俺は皆より先に社会人になった。やりたい事もなりたい物も無かった訳では無いけど、なんとなく面倒だった。勉強も部活以外の団体行動も嫌いで早く煩わしい事から離れたいと思ったから。まぁ蓋を開ければ社会に出て働く大人達の付き合いも学校生活のソレと何ら変わりはなかったけども。
「俺、来週中学の同窓会なんだよね」
「そーなんすか」
所謂ショップ店員、それが今の俺の仕事。アルバイトから始めて何やかんやで社員になれた訳だし意外に向いてるのかも知れない。そして平日のこの暇な時間に店長の世間話に耳を傾ける。
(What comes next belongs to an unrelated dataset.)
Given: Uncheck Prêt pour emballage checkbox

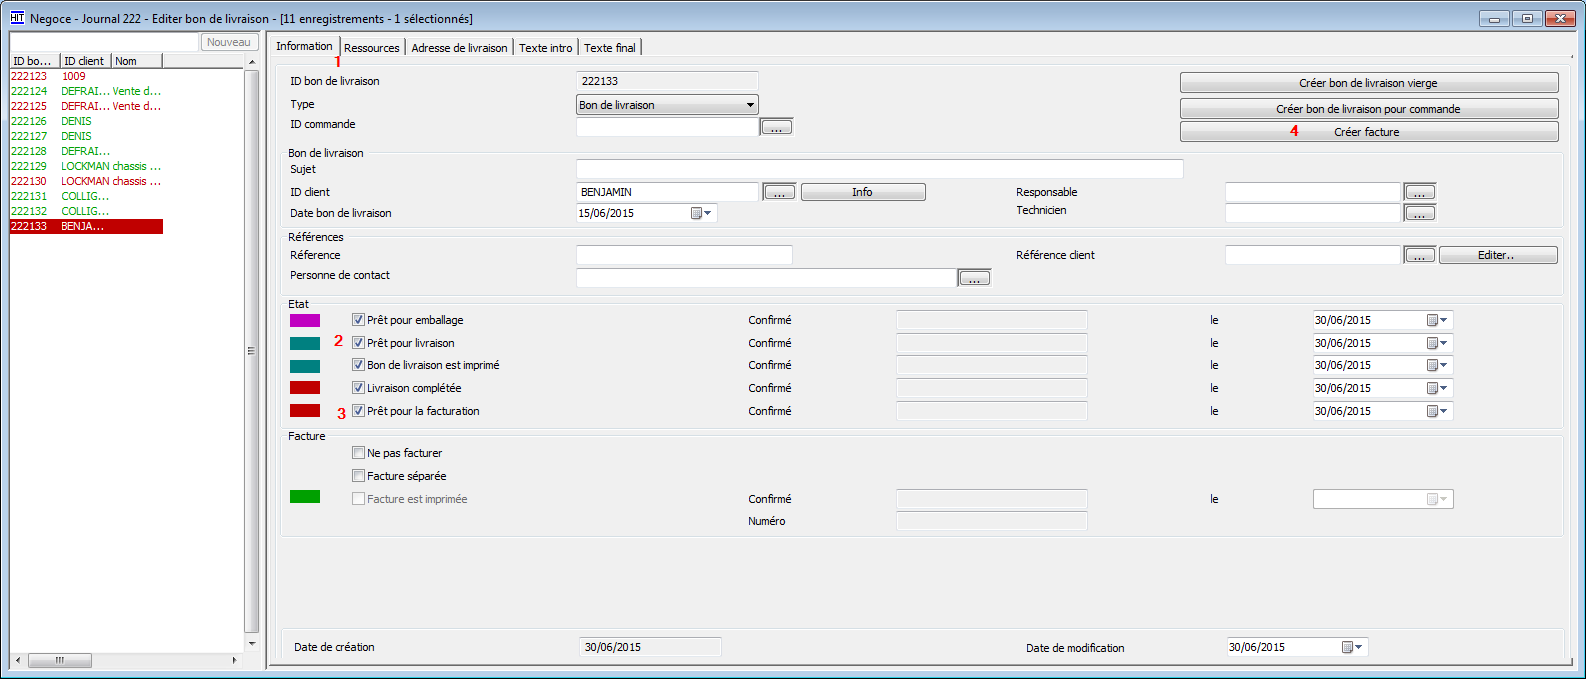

「そうそう、俺もう28だし15年ぶりの再会。なんかタイムカプセルとか掘り返すらしいわ」
「タイムカプセル…、俺やってないですよ。それドラマとかだけでやる事やなかったんすか?」
「えぇ?!普通するでしょ、卒業の時」
そうなん?頭に疑問を浮かべながら振り返ってみる。中学卒業の時、立海は中高エスカレーターで卒業ってのは一つの区切りみたいな…、皆バラバラになる訳じゃないからそんな発想すら無かった。高校の時は?友達と言えば部活の仲間で、それなりに各々が自分の道に進んだが地元に残ったブン太と赤也には今でも月イチぐらいで飯に行くし。地元を出た奴らも季節毎に帰ってくれば会うし。
タイムカプセルなんて、十年単位で会わない者同士の行事なんて俺らには必要無い物と誰からも提案がなかった。
「まぁ頻繁に会うならアレだけどさ、なんか良いじゃん。タイムカプセルとかワクワクしない?俺、たまーに思い出すんだよ埋めた時の事とか。掘り返すのなんてずっと先だと思って待ち遠しいと思ってたと思うんだけど」
そう言って言葉を区切った店長は、何かを懐かしんで思い出している表情で俺に笑顔を見せた。
「そんな15年って言う長い楽しみが来週、やっと実現するんだぜ?済んでみりゃ早いもんよー。気付いたら俺もオッサンだもんな」
そして、何入れたっけ、自分宛の手紙とか書いた気するけど何書いたか覚えてねーと楽しげに喋る店長に俺は少し羨ましい気持ちになった。
変わらず頻繁に会う仲間達も着実に歳は重ねて行くわけで。高校を卒業して2年、あれだけ毎日会っていた部活仲間と月イチに会うのが普通、地元を離れた奴らには年に1回でも会えれば良いなんて自分は変わってないつもりでも多少の変化はあるらしかった。
変わりたくない、でもあの頃の壗ではいれない。
俺は仕事帰りの寒い道を歩きながらメールを打つ。7人へ一括送信。
春に、タイムカプセル埋めませんか?
20110308
どうせ変わるなら思い出だけでも形を変えずに的な仁王。